Zdjęcia naszych ogrodów.
Zablokowany
PEPSI
Przyjaciel Forum - gold
Przyjaciel Forum - gold
Posty: 7193
Od: 20 sty 2013, o 10:54
Opryskiwacze MAROLEX: 1 szt.
Lokalizacja: kujawsko - pomorskie

Re: Mój ogród wśród łąk cz.2

Post »

Taki piękny dzień, niedawno wróciłam do domu....Po porannej burzy z deszczem łatwiej się odchwaszczało. I chciałam troszkę fotek porobić, ale...proza życia, czyli zabrakło baterii :D . A moje róże powolutku zaczynają się odsłaniać. I dzięku Bogu i wszystkim aniołom. nie wyrzuciłam znaczników :tan . Niektóre się uchowały, to będę się chwalić nazwami. :D

Jadziu - Jeśli chodzi chwasty,,,,niekoniecznie mam je za cel. Ale skoro są, trzeba się nimi zająć. ;:196 Dzisiaj, owszem wypieliłam, ale tym razem,,,,rabatki. U nas też gorąco, ale ja się cieszę. Tak mało takich dni ....chociaż jak dla mnie 25 stopni to optymalna temperatura.

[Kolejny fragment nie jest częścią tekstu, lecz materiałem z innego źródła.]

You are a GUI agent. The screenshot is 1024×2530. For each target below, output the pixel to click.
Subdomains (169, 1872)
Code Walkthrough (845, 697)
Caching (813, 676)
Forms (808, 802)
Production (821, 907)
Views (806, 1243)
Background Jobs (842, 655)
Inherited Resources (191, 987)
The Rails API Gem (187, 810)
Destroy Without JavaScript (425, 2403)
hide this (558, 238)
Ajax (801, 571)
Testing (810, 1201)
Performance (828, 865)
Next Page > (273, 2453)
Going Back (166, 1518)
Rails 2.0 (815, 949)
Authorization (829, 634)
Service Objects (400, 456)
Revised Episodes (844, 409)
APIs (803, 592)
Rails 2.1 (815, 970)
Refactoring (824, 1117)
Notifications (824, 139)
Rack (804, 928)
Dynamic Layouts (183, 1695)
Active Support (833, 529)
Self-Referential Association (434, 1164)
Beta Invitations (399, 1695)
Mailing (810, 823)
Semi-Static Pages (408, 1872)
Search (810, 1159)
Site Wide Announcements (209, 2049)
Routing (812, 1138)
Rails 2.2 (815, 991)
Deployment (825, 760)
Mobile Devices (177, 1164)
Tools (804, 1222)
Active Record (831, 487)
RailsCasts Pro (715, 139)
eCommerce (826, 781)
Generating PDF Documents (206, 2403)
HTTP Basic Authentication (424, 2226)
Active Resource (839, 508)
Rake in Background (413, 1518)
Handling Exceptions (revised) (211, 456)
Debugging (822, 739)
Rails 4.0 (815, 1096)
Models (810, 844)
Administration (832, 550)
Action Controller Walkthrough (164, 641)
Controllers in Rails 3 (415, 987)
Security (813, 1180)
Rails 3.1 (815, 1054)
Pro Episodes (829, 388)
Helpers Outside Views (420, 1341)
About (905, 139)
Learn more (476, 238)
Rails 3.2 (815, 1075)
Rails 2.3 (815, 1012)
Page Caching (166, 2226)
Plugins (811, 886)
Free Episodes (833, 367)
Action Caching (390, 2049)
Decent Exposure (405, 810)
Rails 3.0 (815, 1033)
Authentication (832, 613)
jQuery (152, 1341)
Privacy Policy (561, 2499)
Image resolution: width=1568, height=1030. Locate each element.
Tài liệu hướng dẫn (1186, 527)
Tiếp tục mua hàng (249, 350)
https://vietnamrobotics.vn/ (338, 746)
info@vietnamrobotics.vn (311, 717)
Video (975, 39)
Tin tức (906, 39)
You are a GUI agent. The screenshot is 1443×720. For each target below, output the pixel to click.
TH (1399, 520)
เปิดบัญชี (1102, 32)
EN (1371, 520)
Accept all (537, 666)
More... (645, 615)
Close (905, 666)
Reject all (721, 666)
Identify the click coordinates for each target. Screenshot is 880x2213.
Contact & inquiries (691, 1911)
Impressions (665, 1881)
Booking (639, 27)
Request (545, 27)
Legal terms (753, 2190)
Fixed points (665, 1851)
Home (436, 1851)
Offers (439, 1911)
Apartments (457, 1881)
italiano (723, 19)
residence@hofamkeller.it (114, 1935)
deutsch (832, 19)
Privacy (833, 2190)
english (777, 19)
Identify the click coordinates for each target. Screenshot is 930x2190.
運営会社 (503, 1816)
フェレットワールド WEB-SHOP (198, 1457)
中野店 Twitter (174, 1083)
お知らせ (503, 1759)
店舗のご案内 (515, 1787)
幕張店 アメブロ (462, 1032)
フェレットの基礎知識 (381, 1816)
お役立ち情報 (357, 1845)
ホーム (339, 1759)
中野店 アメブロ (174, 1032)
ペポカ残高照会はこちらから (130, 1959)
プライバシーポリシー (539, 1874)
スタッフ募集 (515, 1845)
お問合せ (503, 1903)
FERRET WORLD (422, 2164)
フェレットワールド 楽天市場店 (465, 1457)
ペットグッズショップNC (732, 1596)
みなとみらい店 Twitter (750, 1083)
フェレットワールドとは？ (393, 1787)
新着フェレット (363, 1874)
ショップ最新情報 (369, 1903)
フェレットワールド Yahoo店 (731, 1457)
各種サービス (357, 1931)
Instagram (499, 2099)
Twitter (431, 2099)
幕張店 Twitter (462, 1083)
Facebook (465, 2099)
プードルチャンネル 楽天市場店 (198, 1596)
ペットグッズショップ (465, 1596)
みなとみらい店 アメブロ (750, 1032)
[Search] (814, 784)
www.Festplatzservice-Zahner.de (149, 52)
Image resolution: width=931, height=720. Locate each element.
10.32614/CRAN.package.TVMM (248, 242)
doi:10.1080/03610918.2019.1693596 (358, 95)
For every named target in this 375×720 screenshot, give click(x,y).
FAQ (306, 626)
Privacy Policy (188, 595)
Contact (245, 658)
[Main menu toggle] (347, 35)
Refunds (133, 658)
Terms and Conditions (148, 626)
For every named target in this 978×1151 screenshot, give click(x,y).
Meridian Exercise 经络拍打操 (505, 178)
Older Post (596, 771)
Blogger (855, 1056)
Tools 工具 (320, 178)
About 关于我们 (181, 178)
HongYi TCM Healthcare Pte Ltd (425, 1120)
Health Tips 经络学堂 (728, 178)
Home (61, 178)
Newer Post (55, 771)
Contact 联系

Grażynko - Podlewałam, a nad ranem była burza z deszczem. :lol: To nic, żadna praca w ogrodzie nie idzie na marne. Teraz mam ogród solidnie podlany. ;:196 I dzisiaj miałam wolne....od podlewania warzywniaczka.

Marysiu - Warto w pobliżu grubych ryb się pokręcić :wink: . I dziękuję za miłe słowa i jeszcze bardziej dziękuję, wiesz za co ;:167

Aguś - Basen mam drugi sezon i jestem bardzo zadowolona. Ma 3,5 m średnicy, wsypujemy chlor granulat, i jest na cały sezon. Czasami włączam pompę , z filtrem, i jest ok. Dopiero w zeszłym roku kupiliśmy taki większy basen, bo uznałam, że Zuza już dojrzalsza i się będzie kontrolować. I nie pomyliłam się. Wczoraj cały dzień, z przerwą na obiad, dzisiaj po szkole od 16 do 18 pluskała się z koleżanką. I ja też wskoczyłam na chwilkę ....Fajna sprawa. Znajomi mają taki sam, już chyba 4 sezon, i też są zadowoleni. Żartujemy sobie rodzinnie, że to miejsce koło basenu to nasza ...Hurgada. :lol:

Burza mnie obudziła o 5 tej nad ranem :evil: Mój budzik nieśmiało mnie dopiero o 6 -tej raczy prosić o wstanie. A burza załatwiła to rachu ciachu.I z przerwami trwała do prawie 8 rano ;:oj Nie widziałam szkód ...ogród fajnie podlany. :wit

Martuś - Mój ogród wśród łąk i pól...gdziekolwiek nie spojrzysz stojąc a bramie, masz widok na takie miejsca. I ja to kocham...chociaż bywa ciężko zimą, jak zasypie, wiosną, jak pływam w błocie...ale takie widoki rekompensują wszystko. :wit

Robert - Tak, troszkę tych zwierzaków jest :lol: A gołąb, którego pokazałam to jeden z wielu...tego :evil: jest więcej u mnie na podwórku. I nie są moje. Tylko bardzo mnie polubiły...i ja powoli je też ...pomimo, że budzą mnie bladym świtem.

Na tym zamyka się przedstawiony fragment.